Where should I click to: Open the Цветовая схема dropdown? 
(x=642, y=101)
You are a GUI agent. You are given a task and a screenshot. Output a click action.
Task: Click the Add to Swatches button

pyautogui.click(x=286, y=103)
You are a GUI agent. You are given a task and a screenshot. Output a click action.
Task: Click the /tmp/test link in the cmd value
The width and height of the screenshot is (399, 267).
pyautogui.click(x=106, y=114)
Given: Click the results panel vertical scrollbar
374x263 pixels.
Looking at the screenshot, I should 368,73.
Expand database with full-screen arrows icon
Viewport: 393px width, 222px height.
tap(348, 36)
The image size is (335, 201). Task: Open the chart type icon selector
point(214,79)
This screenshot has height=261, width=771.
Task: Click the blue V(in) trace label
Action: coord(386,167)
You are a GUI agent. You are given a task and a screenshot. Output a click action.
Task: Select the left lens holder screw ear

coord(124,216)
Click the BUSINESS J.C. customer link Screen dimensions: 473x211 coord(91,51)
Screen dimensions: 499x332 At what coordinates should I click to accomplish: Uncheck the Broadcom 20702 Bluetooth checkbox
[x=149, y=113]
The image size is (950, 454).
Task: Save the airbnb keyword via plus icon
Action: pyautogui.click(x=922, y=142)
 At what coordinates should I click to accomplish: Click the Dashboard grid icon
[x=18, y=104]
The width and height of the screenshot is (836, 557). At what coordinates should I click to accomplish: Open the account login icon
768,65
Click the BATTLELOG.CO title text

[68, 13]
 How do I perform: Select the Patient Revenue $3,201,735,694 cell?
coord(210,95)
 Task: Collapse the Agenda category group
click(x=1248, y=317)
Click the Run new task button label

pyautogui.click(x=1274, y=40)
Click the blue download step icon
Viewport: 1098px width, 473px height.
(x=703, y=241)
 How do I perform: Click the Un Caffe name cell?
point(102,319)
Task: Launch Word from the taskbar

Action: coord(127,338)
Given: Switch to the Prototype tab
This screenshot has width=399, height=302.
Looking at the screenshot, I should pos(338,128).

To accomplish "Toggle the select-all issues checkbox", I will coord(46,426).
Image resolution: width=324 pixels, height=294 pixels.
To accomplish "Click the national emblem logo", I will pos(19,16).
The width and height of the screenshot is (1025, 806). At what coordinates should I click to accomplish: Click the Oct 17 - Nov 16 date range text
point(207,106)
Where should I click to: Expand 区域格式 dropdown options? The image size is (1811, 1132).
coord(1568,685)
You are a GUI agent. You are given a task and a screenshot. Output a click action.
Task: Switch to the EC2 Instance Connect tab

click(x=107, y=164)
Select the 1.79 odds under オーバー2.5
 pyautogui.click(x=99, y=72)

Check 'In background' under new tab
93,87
______
> Task to complete: Could you reproduce, character for character, the stretch of rows from the very first one through the line containing "[x=18, y=104]", including both ends?

> Written response:
Where should I click to: Open the Цветовая схема dropdown? 
(x=642, y=101)
You are a GUI agent. You are given a task and a screenshot. Output a click action.
Task: Click the Add to Swatches button

pyautogui.click(x=286, y=103)
You are a GUI agent. You are given a task and a screenshot. Output a click action.
Task: Click the /tmp/test link in the cmd value
The width and height of the screenshot is (399, 267).
pyautogui.click(x=106, y=114)
Given: Click the results panel vertical scrollbar
374x263 pixels.
Looking at the screenshot, I should 368,73.
Expand database with full-screen arrows icon
Viewport: 393px width, 222px height.
tap(348, 36)
The image size is (335, 201). Task: Open the chart type icon selector
point(214,79)
This screenshot has height=261, width=771.
Task: Click the blue V(in) trace label
Action: coord(386,167)
You are a GUI agent. You are given a task and a screenshot. Output a click action.
Task: Select the left lens holder screw ear

coord(124,216)
Click the BUSINESS J.C. customer link Screen dimensions: 473x211 coord(91,51)
Screen dimensions: 499x332 At what coordinates should I click to accomplish: Uncheck the Broadcom 20702 Bluetooth checkbox
[x=149, y=113]
The image size is (950, 454).
Task: Save the airbnb keyword via plus icon
Action: pyautogui.click(x=922, y=142)
 At what coordinates should I click to accomplish: Click the Dashboard grid icon
[x=18, y=104]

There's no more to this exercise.